(TEXTE DE LECTURE):
-.-.-

La bibliographie nationale en France
Annie Le Saux
Qui se croyait indifférent à la bibliographie s’est retrouvé fervent disciple de cette matière à la fin de la journée organisée par l’Association des conservateurs de bibliothèques et la bibliothèque municipale de Rennes, le 4 avril, en hommage à Joseph-Marie Quérard. C’est dans le savoir des intervenants et dans leur art de le transmettre que résida tout le secret de l’excellent niveau de cette journée.
Joseph-Marie Quérard
Le bicentenaire de la naissance de Quérard a fourni le prétexte à cette journée de réflexion sur la bibliographie nationale en France, son origine et ses perspectives. Bernard Le Nail, directeur de l’Institut culturel de Bretagne, retraça la vie et l’œuvre de ce « martyr de la bibliographie », comme Joseph-Marie Quérard aimait à se qualifier. Né à Rennes en 1797, Quérard eut une vie extrêmement difficile, vivant dans une constante pauvreté, allant, malgré une reconnaissance de qualités professionnelles certaines, d’échecs en échecs. Surtout connu pour Les Supercheries littéraires dévoilées, œuvre d’une grande ampleur à une époque où il n’y avait pas d’outils informatiques, Quérard consacra toute sa vie à la bibliographie. Il chercha à plusieurs reprises à lancer des périodiques sur ce thème, entreprit de publier une encyclopédie sur les bibliothécaires, qui ne vit jamais le jour, et se ruina en multiples procès.
De la bibliographie artisanale à la bibliographie contemporaine
« Depuis Quérard, on peut distinguer trois périodes, qui s’enchevêtrent ou se suivent et qui représentent trois visions de la bibliographie ». C’est par ces termes que Marcelle Beaudiquez, directeur du développement scientifique et des réseaux à la Bibliothèque nationale de France, entama un panorama de l’évolution de la bibliographie du xixe siècle à nos jours, qui captiva l’assemblée.

-.-.-

(EXTRAITS DE DONNÉES):

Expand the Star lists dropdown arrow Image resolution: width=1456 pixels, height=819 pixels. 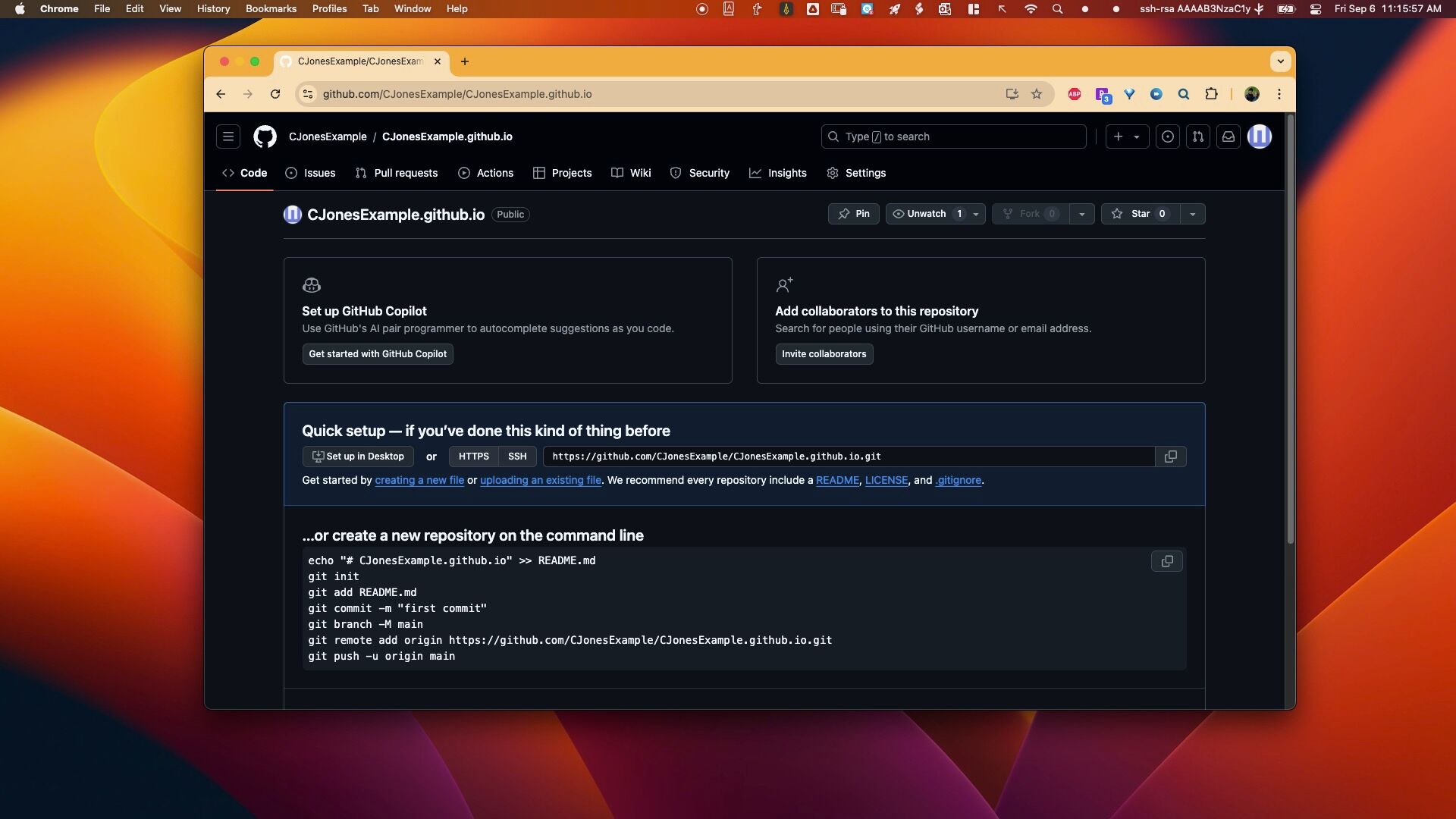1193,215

-.-.-

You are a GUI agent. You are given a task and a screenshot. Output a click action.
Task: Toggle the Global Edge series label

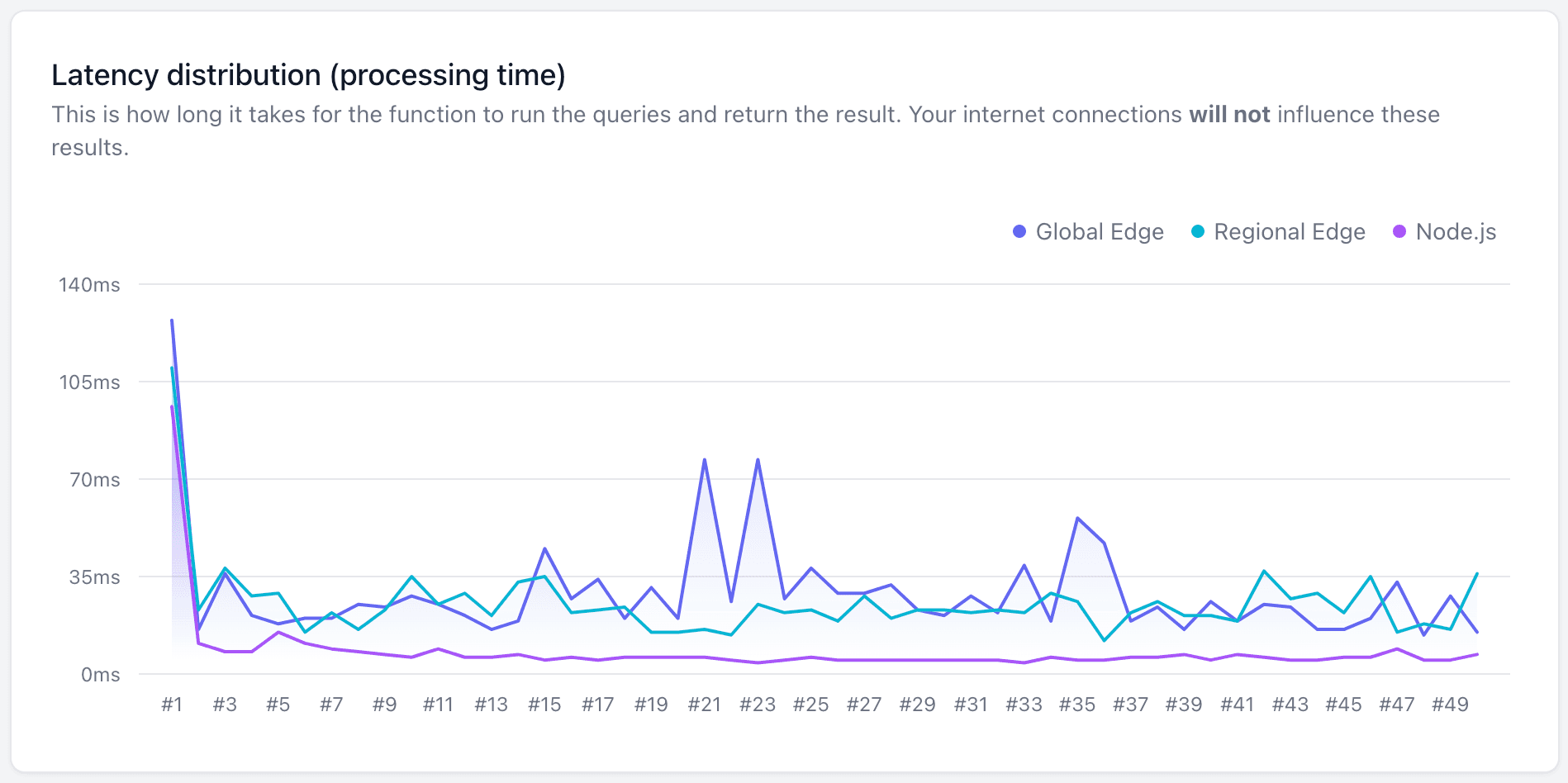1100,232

-.-.-

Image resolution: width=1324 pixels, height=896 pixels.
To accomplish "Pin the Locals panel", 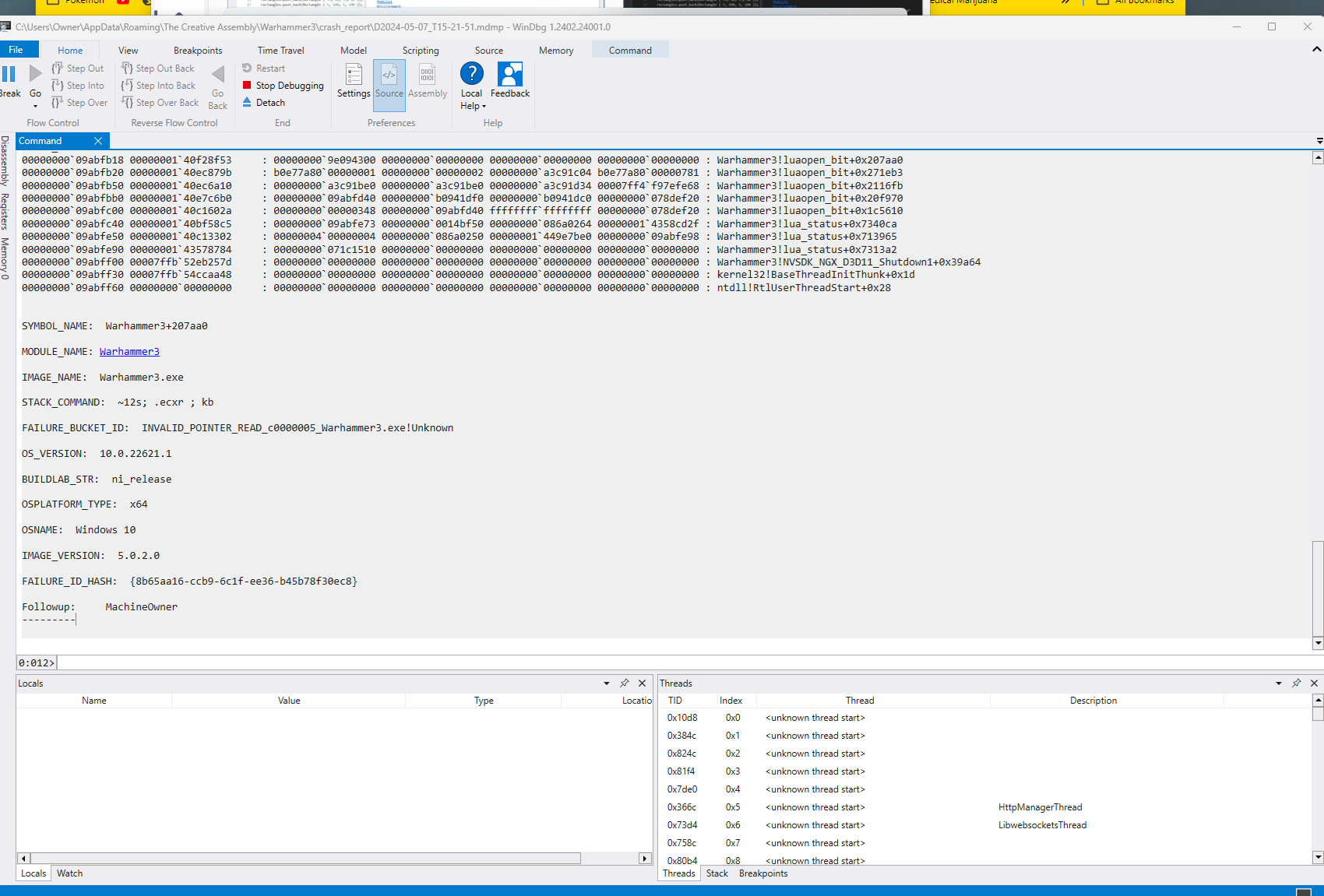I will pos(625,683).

-.-.-

(DÉFIS):
1. D'après le texte sur la bibliographie nationale en France, en quelle année et dans quelle ville Joseph-Marie Quérard est-il né ?
2. Prolongez le texte sur la bibliographie nationale en France en reprenant juste après sa dernière phrase.

(RÉSULTATS ATTENDUS):
1. Il est né à Rennes en 1797.

2.
La première phase, commença Marcelle Beaudiquez, est celle de la compilation. On s’efforçait de reconstituer un état de l’édition française à partir de catalogues de libraires, d’éditeurs et de bibliothécaires. La deuxième est celle de l’identification, où l’on veut savoir ce qui se publie au moment où ça se publie. La période artisanale est révolue, on se donne désormais les moyens techniques de réaliser ce travail, en faisant notamment des efforts de normalisation. La troisième est celle de l’anticipation, où le catalogage avant publication illustre le besoin de connaître de plus en plus rapidement ce qui se publie.
Chacune de ces évolutions apporte des changements. Les supports se sont multipliés, les cédéroms et les banques de données se sont ajoutés au papier. La normalisation du catalogage va de la notice la plus complète à une notice allégée, à une structuration sur accès contrôlé, puis à un retour à la source. Les formats bibliographiques maison ont évolué jusqu’au convertisseur universel. Les acteurs changent eux aussi : l’artisan, acteur isolé, a cédé la place aux institutions. On envisage même de partir de l’auteur et la méta-information – catalogage classique, mais sur les réseaux – permettra de remonter le plus en amont possible.
Face à une évolution vers le virtuel, se pose la question du devenir des bibliographies. Vont-elles être absorbées par l’hypertexte et la méta-information, ou possèdent-elles des fonctions spécifiques qui leur permettent de traverser les modes ?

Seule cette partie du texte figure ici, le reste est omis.